Abstract
Leucine is an essential amino acid and a potent stimulator of muscle protein synthesis. Since muscle wasting is a major risk factor for mortality in kidney transplant recipients (KTR), dietary leucine intake might be linked to long-term mortality. Urinary 3-hydroxyisovaleryl carnitine (3-HIC) excretion, a functional marker of marginal biotin deficiency, may also serve as a marker for dietary leucine intake. In this study we aimed to investigate the cross-sectional determinants of urinary 3-HIC excretion and to prospectively investigate the association of urinary 3-HIC excretion with all-cause mortality in KTR. Urinary 3-HIC excretion and plasma biotin were measured in a longitudinal cohort of 694 stable KTR. Cross-sectional and prospective analyses were performed using ordinary least squares linear regression analyses and Cox regression analyses, respectively. In KTR (57% male, 53±13 years, estimated glomerular filtration rate 45±19mL/min/1.73m2), urinary 3-HIC excretion (0.80 [0.57-1.16] μmol/24 h) was significantly associated with plasma biotin (std. β=-0.17; P<0.001). Subsequent adjustment for potential covariates revealed urinary creatinine excretion (std. β=0.24; P<0.001) and urinary urea excretion (std. β=0.53; P<0.001) as the primary determinant of urinary 3-HIC excretion. Whereas plasma biotin explained only 1% of the variance in urinary 3-HIC excretion, urinary urea excretion explained >45%. During median follow-up for 5.4 [4.8-6.1] years, 150 (22%) patients died. Log2-transformed urinary 3-HIC excretion was inversely associated with all-cause mortality (HR: 0.52 [0.43-0.63]; P<0.001). This association was independent of potential confounders. Urinary 3-HIC excretion more strongly serves as a marker of leucine intake than of biotin status. A higher urinary 3-HIC excretion is associated with a lower risk of all-cause mortality. Future studies are warranted to explore the underlying mechanism. NCT02811835. TRIAL REGISTRATION URL: https://clinicaltrials.gov/ct2/show/NCT02811835.
Highlights
Amongst the amino acids deriving from protein intake, leucine may be of special interest as it is considered the most potent stimulator of muscle protein synthesis [12]

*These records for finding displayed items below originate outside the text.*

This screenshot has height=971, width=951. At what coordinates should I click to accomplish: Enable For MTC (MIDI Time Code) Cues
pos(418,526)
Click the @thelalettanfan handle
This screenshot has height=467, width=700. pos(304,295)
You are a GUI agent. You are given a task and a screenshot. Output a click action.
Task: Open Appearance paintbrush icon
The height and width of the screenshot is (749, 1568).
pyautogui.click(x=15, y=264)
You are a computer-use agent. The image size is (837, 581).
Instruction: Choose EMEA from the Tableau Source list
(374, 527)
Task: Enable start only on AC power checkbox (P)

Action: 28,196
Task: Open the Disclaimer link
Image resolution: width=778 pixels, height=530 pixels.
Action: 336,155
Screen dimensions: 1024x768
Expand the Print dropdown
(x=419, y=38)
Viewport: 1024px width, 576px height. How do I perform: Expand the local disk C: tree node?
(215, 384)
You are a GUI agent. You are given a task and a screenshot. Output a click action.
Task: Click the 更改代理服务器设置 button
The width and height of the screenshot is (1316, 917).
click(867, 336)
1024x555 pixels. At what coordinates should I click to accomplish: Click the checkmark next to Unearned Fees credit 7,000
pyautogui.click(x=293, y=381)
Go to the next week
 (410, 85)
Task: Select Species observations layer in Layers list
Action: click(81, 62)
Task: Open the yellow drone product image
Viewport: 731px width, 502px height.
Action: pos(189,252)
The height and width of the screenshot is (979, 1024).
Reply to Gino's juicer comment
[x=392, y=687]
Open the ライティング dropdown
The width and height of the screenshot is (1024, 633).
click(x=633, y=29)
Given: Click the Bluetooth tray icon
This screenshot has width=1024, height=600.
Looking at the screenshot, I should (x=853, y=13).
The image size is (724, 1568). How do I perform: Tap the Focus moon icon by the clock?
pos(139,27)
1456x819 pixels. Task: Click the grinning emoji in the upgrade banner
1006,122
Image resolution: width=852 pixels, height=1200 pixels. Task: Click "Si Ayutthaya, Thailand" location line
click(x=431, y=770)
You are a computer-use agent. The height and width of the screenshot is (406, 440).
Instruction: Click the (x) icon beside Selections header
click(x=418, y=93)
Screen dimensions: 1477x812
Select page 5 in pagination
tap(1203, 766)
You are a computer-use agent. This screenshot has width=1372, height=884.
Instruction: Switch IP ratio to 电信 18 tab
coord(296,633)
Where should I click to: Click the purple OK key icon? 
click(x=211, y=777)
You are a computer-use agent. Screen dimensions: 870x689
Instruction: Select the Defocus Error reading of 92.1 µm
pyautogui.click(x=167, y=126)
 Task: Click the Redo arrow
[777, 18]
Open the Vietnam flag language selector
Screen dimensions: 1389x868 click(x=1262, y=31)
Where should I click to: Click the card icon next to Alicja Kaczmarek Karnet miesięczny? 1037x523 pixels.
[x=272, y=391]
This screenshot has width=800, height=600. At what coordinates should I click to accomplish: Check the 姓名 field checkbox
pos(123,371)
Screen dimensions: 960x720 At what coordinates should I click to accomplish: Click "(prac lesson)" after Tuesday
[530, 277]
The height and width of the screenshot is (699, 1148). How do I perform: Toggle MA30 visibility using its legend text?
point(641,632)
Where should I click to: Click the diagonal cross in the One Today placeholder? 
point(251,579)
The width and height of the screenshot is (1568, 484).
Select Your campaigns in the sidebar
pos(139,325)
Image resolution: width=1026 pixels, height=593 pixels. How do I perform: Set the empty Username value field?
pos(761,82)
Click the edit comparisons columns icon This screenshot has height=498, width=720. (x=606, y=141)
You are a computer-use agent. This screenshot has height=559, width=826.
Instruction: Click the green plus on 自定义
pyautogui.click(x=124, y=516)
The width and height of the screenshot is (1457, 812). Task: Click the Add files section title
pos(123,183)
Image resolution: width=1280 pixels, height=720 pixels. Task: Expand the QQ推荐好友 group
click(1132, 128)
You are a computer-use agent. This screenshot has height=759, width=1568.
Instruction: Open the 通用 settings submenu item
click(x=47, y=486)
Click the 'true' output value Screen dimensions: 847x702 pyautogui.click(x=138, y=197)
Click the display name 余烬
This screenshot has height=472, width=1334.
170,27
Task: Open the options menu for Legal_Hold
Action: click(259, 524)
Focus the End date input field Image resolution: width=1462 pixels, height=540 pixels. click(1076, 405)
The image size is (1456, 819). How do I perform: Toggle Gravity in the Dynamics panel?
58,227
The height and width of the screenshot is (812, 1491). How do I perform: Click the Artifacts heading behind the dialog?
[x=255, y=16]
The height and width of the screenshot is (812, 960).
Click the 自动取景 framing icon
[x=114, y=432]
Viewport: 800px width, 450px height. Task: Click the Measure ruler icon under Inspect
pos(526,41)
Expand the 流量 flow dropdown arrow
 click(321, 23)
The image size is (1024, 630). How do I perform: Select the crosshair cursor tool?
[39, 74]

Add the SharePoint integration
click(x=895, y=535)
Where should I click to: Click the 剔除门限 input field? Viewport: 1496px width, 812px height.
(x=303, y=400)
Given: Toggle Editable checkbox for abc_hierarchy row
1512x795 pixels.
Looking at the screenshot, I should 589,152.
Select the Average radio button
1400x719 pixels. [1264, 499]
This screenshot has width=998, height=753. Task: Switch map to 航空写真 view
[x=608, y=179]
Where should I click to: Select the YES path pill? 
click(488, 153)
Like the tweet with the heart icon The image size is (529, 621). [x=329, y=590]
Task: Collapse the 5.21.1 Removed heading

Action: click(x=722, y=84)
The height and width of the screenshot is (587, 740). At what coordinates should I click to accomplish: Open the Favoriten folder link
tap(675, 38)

In a large cohort of stable kidney transplant recipients (KTR), we demonstrated that urinary 3HIC excretion is lower and plasma biotin concentration is higher in KTR compared to healthy controls
Subsequent analyses demonstrated that renal function, urinary creatinine excretion and, most notably, urinary urea excretion are the primary determinants of 3HIC excretion in KTR
Summary
A higher dietary leucine intake, alone or along with an increased protein intake, could potentially improve long-term survival in KTR. Since muscle wasting is a major risk factor for mortality in kidney transplant recipients (KTR), dietary leucine intake might be linked to long-term mortality. Objective: In this study we aimed to investigate the cross-sectional determinants of urinary 3-HIC excretion and to prospectively investigate the association of urinary 3-HIC excretion with all-cause mortality in KTR. Log2-transformed urinary 3-HIC excretion was inversely associated with all-cause mortality (HR: 0.52 [0.43e0.63]; P < 0.001). This association was independent of potential confounders. A higher urinary 3-HIC excretion is associated with a lower risk of all-cause mortality.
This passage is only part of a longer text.